‘The most profitable company in the world’ has now become the most valuable firm in the world. After raising $25.6bn in the world’s biggest IPO for a 1.5% stake, Saudi Aramco – the biggest oil company in the world – is now valued at a whopping $1.7tn. Although this falls below the initial expectations of Crown Prince Mohammed Bin Salman, who wanted to value the country’s economic crown jewel at $2tn, Aramco still holds a value higher than the next 5 biggest oil companies combined.
In a time when investors’ appetite is changing with a global shift to cleaner energy, this IPO is a part of Prince Mohammed’s transformation plan for the Saudi Arabian economy that is currently dependent on exporting oil. With a surge in ‘millennial investors’ and awareness in the consequences of using non-renewable energy such as oil, there has been an increase in speculation over the Middle East, especially Saudi Arabia, and its dependence on oil. This IPO seems to be Saudi Arabia’s answer: to use funds like this to create new industries, including manufacturing, tourism, mining and to help enact social reform.
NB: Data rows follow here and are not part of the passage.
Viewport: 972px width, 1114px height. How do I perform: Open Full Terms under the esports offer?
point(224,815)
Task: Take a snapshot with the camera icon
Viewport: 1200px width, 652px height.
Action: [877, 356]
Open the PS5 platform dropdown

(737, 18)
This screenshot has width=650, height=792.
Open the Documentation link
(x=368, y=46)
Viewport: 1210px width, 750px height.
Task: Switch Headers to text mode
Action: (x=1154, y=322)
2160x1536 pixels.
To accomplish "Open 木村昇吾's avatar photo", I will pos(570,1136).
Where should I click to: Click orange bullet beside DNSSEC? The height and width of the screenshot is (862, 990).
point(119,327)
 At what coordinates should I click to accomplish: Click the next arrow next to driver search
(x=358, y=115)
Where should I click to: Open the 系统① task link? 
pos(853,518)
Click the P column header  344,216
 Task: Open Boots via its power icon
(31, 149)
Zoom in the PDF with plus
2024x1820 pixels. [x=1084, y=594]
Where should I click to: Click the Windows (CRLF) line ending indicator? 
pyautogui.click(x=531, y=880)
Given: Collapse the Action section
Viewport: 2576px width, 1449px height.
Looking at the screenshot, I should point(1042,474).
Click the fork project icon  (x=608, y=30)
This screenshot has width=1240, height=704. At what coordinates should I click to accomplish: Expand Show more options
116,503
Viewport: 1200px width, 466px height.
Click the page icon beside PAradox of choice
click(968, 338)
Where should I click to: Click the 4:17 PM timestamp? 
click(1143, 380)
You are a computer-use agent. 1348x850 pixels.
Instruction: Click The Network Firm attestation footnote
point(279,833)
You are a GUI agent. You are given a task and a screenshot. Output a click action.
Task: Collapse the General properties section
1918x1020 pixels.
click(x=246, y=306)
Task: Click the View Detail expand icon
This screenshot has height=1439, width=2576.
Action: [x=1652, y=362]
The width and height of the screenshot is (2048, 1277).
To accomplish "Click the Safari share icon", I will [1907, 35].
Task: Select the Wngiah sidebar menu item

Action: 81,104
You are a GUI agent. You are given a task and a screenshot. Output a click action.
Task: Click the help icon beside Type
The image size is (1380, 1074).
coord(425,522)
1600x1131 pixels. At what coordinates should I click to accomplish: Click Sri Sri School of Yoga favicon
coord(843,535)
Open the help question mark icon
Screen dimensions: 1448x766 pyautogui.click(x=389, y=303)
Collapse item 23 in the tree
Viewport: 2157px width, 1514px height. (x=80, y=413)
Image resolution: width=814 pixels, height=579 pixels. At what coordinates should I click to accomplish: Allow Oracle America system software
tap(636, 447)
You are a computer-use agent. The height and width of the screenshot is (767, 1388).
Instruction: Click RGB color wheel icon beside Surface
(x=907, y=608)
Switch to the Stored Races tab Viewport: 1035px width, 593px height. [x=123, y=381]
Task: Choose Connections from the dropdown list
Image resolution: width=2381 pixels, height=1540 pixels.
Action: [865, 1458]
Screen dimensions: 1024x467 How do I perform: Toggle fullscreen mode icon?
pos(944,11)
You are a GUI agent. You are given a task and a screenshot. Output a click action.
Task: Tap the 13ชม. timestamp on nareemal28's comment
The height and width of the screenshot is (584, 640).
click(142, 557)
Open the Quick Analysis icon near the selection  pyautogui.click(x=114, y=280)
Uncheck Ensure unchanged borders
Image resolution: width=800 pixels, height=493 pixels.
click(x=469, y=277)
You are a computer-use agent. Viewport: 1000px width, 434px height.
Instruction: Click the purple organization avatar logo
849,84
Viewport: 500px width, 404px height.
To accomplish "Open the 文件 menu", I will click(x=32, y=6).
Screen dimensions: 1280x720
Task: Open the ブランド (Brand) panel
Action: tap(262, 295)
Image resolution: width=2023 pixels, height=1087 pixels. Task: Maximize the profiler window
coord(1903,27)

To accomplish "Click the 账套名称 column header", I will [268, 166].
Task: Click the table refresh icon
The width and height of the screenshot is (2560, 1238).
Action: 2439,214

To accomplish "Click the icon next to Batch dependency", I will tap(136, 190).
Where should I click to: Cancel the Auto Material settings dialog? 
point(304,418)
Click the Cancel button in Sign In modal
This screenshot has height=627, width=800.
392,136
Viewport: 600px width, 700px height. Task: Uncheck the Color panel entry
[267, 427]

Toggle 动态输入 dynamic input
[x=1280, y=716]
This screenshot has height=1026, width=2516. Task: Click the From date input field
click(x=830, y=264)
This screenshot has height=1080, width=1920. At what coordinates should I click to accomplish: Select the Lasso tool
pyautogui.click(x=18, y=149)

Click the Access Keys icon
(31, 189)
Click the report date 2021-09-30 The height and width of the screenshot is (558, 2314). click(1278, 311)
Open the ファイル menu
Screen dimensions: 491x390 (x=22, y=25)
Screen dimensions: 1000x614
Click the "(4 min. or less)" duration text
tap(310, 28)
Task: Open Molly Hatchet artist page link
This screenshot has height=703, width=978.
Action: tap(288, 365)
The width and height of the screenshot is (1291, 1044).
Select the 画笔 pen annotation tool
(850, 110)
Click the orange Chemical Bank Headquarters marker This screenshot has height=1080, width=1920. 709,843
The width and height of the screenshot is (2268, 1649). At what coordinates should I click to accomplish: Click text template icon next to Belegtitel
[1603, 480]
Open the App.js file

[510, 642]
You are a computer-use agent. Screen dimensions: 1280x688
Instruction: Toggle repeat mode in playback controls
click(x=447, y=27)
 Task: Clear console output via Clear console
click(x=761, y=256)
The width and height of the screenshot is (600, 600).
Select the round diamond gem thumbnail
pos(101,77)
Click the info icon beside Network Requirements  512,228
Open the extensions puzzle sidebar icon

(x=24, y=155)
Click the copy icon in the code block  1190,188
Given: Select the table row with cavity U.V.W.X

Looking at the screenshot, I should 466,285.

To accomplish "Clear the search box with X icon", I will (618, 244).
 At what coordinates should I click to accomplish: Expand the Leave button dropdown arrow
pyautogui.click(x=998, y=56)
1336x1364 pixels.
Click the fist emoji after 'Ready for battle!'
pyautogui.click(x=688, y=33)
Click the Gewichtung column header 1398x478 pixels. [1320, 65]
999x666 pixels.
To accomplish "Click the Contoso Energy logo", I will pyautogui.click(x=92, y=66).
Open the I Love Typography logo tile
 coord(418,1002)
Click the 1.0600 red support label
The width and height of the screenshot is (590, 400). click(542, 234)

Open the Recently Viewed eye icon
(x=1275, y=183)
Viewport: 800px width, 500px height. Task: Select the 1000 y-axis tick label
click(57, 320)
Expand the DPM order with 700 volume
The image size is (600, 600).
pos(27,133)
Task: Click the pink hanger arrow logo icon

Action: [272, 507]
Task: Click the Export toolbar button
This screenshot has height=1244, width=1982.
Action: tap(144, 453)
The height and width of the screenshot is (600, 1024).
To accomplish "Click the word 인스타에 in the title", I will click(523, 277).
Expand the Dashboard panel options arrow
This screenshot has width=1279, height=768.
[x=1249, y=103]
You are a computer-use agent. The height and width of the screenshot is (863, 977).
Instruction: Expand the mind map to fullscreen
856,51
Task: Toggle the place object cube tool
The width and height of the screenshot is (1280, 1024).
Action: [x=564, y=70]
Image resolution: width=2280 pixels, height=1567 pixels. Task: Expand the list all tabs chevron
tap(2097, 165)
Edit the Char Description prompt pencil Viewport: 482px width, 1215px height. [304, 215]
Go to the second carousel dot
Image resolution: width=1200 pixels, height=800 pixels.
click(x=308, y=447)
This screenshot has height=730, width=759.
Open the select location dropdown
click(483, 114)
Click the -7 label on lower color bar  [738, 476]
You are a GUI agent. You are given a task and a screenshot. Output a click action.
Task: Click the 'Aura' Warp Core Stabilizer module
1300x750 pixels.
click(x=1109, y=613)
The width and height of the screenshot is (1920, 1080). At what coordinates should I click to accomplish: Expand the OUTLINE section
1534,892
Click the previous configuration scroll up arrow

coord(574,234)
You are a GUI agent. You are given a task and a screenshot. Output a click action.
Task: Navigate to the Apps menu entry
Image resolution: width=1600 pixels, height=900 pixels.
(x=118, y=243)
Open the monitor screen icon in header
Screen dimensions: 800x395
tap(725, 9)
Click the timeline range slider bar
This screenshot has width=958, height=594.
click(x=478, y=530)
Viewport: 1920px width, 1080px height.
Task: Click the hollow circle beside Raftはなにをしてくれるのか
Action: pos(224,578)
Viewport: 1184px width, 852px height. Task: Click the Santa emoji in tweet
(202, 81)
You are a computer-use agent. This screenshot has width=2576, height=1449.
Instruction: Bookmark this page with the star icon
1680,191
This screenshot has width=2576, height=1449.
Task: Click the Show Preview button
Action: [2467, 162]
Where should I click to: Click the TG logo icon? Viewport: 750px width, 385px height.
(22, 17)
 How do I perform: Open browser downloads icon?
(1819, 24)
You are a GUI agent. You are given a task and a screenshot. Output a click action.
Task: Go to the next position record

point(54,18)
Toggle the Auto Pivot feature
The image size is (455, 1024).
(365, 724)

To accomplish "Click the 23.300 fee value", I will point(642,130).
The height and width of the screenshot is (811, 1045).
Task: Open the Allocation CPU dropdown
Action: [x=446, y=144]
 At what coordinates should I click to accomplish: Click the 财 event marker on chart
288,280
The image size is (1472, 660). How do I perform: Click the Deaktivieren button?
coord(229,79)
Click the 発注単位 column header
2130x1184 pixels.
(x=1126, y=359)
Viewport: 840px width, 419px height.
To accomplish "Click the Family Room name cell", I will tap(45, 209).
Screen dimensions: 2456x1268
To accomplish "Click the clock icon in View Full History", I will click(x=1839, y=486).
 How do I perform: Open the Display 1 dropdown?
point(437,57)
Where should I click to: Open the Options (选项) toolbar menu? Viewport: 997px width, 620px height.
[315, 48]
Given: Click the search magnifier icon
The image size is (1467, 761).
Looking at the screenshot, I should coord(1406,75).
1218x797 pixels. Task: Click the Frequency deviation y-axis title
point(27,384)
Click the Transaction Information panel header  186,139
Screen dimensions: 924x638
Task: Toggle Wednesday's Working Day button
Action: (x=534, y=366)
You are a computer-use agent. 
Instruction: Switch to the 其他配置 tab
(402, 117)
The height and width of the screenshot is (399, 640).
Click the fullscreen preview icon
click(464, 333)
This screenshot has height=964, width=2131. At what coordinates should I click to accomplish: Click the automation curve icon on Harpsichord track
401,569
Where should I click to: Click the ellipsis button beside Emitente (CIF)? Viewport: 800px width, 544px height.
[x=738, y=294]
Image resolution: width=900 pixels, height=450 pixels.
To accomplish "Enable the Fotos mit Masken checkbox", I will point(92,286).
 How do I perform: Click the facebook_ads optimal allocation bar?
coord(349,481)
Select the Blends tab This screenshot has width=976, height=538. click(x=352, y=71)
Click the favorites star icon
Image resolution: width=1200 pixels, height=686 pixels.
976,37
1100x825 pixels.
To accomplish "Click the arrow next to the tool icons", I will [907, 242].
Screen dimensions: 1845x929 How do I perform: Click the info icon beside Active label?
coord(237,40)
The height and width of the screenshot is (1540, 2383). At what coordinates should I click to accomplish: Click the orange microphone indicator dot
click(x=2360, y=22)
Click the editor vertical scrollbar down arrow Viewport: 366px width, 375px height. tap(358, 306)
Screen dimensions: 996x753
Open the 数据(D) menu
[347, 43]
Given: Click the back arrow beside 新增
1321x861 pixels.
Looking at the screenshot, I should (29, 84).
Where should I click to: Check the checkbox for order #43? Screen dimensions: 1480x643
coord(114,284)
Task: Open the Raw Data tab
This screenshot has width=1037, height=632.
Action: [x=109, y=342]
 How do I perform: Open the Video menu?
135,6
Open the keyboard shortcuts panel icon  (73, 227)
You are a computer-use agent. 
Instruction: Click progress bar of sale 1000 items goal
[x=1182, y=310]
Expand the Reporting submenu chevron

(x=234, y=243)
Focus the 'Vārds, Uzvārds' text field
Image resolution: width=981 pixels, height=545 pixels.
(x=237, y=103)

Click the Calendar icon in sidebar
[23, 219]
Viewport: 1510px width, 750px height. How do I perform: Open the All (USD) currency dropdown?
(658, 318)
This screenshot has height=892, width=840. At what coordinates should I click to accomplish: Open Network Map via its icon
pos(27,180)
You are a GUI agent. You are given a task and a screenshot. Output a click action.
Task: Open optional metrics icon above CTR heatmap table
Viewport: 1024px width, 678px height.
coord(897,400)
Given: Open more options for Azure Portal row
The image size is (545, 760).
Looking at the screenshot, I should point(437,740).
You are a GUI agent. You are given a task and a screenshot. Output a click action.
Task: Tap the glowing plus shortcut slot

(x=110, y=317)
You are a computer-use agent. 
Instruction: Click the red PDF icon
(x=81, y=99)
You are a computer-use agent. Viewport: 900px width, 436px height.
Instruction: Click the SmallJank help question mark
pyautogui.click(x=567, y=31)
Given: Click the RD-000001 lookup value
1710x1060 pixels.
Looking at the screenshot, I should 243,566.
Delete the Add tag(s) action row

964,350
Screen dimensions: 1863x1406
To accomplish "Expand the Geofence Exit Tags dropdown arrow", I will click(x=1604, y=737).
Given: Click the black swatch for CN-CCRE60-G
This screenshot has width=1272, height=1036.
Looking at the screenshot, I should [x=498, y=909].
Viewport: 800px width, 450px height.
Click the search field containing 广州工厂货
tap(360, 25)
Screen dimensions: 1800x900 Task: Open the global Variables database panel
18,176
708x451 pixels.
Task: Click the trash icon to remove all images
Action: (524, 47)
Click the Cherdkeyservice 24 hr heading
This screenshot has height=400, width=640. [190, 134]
However, there have been many bumps on the road towards this IPO. An attack on August 17th at Aramco’s Shaybah NGL facility took it offline for almost two weeks. Almost a month later, further attacks on the vital Abqaiq and Khurais facilities reduced oil production by 54%. By the end of September, production had recovered but investor confidence had deteriorated. Further to this, there has been a lack of transparency concerning the governance of the company with Aramco operating under a concession agreement. On this deal, investors will have to put their trust in the government, which is fairly uncommon in today’s world. Overall, this is what led to Saudi Aramco selling just 1.5% instead of the 5% that was initially planned, and at a much lower valuation than that expected by Prince Mohammed.
My final paragraph will conclude whether buying shares in Saudi Aramco on 12 December, when trading starts, will be a worthwhile investment. The Kingdom has pledged a bumper annual $75bn dividend, changing tax and royalty rates and to curb long-term capital spending to help cash flows to increase the shares attractiveness. Recent IPOs however have either performed poorly or failed to take place: WeWork, Uber, Lyft and Guardion Health Sciences offer numerous examples of why investors should approach Aramco with scepticism. The trust required in the Saudi Arabian Government and ever-increasing uncertainty surrounding the politics of oil and non-renewable energy has led to a perpetuating deterioration in investor confidence. This is why I think the biggest IPO in history will not be the biggest success in the history of IPOs.